YOUR TASK » Copy each line from the entries that the word "layout" appears in.

━━ THE RECORDS

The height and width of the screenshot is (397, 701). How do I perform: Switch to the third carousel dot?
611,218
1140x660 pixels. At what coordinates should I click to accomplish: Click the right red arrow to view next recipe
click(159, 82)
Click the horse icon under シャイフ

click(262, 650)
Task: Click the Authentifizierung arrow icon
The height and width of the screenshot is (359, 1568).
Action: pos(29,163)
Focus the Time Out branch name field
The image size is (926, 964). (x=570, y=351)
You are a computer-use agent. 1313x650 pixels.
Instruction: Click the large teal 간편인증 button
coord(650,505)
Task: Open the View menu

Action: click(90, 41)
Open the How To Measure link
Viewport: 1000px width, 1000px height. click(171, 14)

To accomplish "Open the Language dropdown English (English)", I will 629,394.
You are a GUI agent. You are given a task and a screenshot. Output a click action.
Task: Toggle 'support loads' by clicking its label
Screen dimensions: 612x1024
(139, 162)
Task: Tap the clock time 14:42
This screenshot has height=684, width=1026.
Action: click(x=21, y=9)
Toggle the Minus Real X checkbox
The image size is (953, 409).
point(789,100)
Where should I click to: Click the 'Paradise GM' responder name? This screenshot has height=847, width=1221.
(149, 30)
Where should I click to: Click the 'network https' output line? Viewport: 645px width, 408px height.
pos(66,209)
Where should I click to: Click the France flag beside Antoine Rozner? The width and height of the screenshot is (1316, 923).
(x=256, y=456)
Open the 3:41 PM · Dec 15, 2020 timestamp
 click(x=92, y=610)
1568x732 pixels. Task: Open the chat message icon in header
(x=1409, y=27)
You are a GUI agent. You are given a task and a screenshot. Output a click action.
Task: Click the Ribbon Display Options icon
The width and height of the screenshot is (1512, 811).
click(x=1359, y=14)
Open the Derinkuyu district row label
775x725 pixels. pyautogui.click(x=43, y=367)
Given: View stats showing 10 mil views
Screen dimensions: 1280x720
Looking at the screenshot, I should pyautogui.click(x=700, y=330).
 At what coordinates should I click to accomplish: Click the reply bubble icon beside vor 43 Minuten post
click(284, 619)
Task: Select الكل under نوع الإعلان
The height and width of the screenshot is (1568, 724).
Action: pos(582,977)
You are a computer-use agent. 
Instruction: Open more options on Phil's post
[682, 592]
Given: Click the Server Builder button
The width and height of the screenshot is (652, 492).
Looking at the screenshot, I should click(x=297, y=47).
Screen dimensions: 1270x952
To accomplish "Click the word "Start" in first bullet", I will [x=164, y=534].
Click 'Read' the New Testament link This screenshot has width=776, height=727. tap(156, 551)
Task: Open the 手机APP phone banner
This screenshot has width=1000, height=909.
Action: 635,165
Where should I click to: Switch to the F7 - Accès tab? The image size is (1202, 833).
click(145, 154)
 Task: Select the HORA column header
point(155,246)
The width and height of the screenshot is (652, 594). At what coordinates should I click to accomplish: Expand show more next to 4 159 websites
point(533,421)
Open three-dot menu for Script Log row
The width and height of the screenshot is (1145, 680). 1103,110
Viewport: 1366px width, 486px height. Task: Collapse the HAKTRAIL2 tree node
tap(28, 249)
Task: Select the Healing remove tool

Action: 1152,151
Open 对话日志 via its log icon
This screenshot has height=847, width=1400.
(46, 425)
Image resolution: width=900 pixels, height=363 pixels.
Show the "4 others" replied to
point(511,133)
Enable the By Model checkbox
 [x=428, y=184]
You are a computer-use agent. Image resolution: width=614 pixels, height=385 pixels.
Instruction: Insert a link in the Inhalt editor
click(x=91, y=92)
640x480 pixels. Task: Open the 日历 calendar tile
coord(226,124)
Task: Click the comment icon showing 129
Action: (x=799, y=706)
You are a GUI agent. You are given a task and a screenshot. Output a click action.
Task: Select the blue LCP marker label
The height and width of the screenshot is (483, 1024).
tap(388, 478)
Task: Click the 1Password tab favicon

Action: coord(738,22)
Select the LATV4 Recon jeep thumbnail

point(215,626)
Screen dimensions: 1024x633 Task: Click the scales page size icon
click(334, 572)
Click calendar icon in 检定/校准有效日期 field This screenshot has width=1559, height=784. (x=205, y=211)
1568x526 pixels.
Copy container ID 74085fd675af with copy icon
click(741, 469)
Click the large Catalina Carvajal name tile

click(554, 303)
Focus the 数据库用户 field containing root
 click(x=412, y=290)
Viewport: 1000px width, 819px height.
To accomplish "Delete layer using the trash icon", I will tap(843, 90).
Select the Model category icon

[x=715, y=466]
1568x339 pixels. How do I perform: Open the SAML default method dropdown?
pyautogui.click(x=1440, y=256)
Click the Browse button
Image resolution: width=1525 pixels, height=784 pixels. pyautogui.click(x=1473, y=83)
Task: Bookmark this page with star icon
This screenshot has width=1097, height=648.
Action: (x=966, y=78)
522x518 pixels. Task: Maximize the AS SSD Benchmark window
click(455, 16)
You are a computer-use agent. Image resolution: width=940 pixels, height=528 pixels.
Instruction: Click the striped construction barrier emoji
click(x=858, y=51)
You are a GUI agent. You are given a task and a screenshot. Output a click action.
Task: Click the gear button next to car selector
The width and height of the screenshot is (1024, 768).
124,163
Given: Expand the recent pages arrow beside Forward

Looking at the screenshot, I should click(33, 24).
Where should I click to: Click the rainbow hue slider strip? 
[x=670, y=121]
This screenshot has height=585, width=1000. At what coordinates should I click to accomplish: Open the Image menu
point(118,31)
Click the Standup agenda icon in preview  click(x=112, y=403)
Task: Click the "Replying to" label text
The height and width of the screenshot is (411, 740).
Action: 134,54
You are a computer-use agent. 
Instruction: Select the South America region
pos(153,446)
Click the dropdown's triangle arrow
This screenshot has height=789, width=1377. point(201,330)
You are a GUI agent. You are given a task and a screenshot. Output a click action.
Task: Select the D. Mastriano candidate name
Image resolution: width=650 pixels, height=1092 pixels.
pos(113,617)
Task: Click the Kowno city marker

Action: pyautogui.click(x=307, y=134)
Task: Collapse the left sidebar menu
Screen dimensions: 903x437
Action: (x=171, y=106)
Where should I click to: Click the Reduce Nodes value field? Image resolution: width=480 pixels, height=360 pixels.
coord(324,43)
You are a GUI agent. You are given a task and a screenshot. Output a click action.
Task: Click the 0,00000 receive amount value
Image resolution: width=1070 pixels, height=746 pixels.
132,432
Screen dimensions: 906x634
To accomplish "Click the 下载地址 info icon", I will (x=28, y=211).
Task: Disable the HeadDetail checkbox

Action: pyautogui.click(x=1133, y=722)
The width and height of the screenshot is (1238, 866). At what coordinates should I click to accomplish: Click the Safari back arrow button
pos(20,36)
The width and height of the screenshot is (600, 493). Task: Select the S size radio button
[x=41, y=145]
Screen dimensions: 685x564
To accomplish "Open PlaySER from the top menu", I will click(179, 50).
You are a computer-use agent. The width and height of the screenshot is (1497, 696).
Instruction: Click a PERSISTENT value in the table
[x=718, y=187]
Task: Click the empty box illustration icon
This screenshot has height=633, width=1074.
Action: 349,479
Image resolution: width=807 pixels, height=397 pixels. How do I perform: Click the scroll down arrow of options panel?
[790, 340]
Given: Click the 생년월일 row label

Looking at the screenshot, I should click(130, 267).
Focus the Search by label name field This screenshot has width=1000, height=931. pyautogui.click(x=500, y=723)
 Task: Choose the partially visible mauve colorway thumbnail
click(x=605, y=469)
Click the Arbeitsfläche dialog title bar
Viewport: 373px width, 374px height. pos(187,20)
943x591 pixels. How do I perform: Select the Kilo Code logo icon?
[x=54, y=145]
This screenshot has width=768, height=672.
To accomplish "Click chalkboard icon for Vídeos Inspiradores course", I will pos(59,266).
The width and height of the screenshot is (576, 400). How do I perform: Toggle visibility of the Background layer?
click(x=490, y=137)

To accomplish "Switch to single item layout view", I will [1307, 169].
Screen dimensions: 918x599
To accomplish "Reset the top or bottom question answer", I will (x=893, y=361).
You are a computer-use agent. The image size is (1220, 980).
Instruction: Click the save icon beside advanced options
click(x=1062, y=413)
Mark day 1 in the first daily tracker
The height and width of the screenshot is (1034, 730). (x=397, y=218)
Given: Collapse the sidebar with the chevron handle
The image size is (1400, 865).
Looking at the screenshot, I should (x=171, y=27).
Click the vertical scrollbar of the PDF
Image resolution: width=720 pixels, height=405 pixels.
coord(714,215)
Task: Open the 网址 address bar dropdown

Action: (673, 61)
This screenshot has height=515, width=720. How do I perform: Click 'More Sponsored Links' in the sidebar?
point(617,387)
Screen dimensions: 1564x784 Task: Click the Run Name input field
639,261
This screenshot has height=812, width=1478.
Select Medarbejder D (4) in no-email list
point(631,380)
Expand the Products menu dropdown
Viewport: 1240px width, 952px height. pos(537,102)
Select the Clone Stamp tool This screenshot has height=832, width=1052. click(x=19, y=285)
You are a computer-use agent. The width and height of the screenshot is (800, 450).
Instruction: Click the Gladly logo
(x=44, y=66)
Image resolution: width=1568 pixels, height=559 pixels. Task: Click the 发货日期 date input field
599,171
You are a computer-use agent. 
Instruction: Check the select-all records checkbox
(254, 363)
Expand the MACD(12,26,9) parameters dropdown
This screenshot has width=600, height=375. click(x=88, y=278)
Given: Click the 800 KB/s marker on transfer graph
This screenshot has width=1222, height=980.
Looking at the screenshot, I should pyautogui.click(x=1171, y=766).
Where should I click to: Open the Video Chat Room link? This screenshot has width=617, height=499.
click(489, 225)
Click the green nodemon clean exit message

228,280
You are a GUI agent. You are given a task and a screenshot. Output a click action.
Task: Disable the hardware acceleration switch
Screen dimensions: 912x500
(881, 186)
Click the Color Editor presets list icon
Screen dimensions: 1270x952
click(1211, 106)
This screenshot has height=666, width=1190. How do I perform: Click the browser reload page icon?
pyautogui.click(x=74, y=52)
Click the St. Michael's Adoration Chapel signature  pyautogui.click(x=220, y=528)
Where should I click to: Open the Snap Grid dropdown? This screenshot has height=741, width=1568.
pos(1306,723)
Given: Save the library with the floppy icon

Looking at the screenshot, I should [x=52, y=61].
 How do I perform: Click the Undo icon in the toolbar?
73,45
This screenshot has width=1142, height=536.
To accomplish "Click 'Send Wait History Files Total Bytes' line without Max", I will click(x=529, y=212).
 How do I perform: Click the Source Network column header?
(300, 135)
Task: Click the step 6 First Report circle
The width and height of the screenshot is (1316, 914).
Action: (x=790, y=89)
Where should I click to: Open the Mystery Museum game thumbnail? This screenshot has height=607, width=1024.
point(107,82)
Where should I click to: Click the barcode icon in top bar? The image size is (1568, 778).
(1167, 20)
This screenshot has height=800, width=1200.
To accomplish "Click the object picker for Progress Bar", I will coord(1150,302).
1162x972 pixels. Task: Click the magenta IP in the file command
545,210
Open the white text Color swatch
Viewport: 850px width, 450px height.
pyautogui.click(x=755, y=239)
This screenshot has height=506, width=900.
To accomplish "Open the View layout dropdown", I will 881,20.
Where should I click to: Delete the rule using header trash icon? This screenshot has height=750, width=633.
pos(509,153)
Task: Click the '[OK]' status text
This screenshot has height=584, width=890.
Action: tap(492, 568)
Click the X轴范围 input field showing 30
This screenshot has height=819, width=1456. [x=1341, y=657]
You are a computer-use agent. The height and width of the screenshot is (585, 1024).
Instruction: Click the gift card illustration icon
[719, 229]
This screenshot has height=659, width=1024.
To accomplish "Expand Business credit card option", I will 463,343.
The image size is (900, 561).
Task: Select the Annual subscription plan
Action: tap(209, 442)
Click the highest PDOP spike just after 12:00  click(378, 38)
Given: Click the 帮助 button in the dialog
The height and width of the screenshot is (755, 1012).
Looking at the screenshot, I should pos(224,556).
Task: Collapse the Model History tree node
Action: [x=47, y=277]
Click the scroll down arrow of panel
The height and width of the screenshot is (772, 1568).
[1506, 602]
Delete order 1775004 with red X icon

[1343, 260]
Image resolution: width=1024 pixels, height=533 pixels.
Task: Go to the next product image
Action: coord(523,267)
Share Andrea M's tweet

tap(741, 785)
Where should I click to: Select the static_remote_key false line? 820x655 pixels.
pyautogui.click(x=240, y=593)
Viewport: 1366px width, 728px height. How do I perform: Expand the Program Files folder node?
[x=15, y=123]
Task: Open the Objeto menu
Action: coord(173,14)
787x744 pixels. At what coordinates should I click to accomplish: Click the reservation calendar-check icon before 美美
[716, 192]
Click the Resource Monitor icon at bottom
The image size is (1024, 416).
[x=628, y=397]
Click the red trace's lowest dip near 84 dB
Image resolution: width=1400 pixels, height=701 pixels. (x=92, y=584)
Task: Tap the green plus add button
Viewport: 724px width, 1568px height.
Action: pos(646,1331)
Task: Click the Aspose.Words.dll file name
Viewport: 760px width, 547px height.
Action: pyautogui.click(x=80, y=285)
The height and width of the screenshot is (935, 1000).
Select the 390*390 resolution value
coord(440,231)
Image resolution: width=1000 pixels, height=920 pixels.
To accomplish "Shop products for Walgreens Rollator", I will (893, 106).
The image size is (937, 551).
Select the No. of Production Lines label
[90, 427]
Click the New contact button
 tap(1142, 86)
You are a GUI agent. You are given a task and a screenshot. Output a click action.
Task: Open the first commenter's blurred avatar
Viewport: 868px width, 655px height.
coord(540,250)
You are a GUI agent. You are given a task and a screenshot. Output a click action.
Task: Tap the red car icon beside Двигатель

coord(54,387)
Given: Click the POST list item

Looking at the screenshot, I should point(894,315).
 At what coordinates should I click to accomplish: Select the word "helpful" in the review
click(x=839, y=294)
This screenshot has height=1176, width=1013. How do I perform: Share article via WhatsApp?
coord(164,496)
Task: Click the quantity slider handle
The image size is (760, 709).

━━━━

COMPLETED EXERCISE »
To accomplish "Switch to single item layout view", I will [1307, 169].
To accomplish "Open the View layout dropdown", I will 881,20.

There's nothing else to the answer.